Le livre articule une analyse anthropologique nourrie par cinquante années de terrain au Sahel et des prises de positions citoyennes assumées, dans une posture que l’auteur qualifie de « sahélo-centrée ». Plusieurs phénomènes y sont passés en revue. Olivier de Sardan analyse d’abord la paupérisation rurale et l’accaparement des terres par des hauts fonctionnaires et de grands commerçants, en rupture avec la tradition d’inaliénabilité du sol. Il décrit ensuite l’extension de l’orpaillage et l’élevage absentéiste (gros troupeaux possédés par des urbains aisés et confiés à des bergers salariés).
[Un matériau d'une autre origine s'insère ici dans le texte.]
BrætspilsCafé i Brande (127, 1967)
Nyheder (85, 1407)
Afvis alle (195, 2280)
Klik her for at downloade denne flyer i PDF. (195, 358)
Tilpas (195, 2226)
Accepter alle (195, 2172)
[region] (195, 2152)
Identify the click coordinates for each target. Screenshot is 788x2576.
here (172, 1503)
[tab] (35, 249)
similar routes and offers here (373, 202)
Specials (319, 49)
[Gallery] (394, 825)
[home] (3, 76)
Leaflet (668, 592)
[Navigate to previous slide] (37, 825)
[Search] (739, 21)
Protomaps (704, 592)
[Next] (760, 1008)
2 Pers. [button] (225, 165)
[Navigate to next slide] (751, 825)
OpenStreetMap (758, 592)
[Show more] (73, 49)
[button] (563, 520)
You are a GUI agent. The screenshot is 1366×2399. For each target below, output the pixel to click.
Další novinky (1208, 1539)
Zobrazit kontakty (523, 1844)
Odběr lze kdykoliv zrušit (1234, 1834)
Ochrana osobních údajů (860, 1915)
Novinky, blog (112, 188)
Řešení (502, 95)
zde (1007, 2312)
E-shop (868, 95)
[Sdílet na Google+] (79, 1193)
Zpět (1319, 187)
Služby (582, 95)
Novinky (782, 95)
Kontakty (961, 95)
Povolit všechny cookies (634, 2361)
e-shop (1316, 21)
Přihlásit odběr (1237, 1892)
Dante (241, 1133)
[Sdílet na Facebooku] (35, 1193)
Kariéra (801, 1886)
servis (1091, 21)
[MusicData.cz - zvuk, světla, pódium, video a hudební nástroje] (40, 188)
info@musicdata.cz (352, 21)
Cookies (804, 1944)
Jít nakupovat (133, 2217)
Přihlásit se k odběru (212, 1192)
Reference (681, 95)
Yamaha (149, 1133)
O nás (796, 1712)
Il examine enfin les dysfonctionnements chroniques des services de santé et d’éducation, l’essor du jihadisme (Boko Haram à l’est, AQMI et ses dérivés au nord et à l’ouest), la défiance envers Paris et la faillite des armées nationales face à des guérillas mobiles et clandestines.

L’ouvrage tire le bilan d’un demi-siècle d’aide au développement dont les résultats sont restés très inférieurs aux espérances, ainsi que des politiques nationales successives qui n’ont pas davantage répondu aux attentes des populations. Pour Olivier de Sardan, seules des solutions internes, élaborées au plus près des contextes locaux par les acteur·rice·s du Sahel eux-mêmes, peuvent ouvrir une voie de sortie. Conçu pour le grand public autant que pour les spécialistes, le livre fournit des clés de lecture accessibles pour comprendre les dynamiques sahéliennes contemporaines.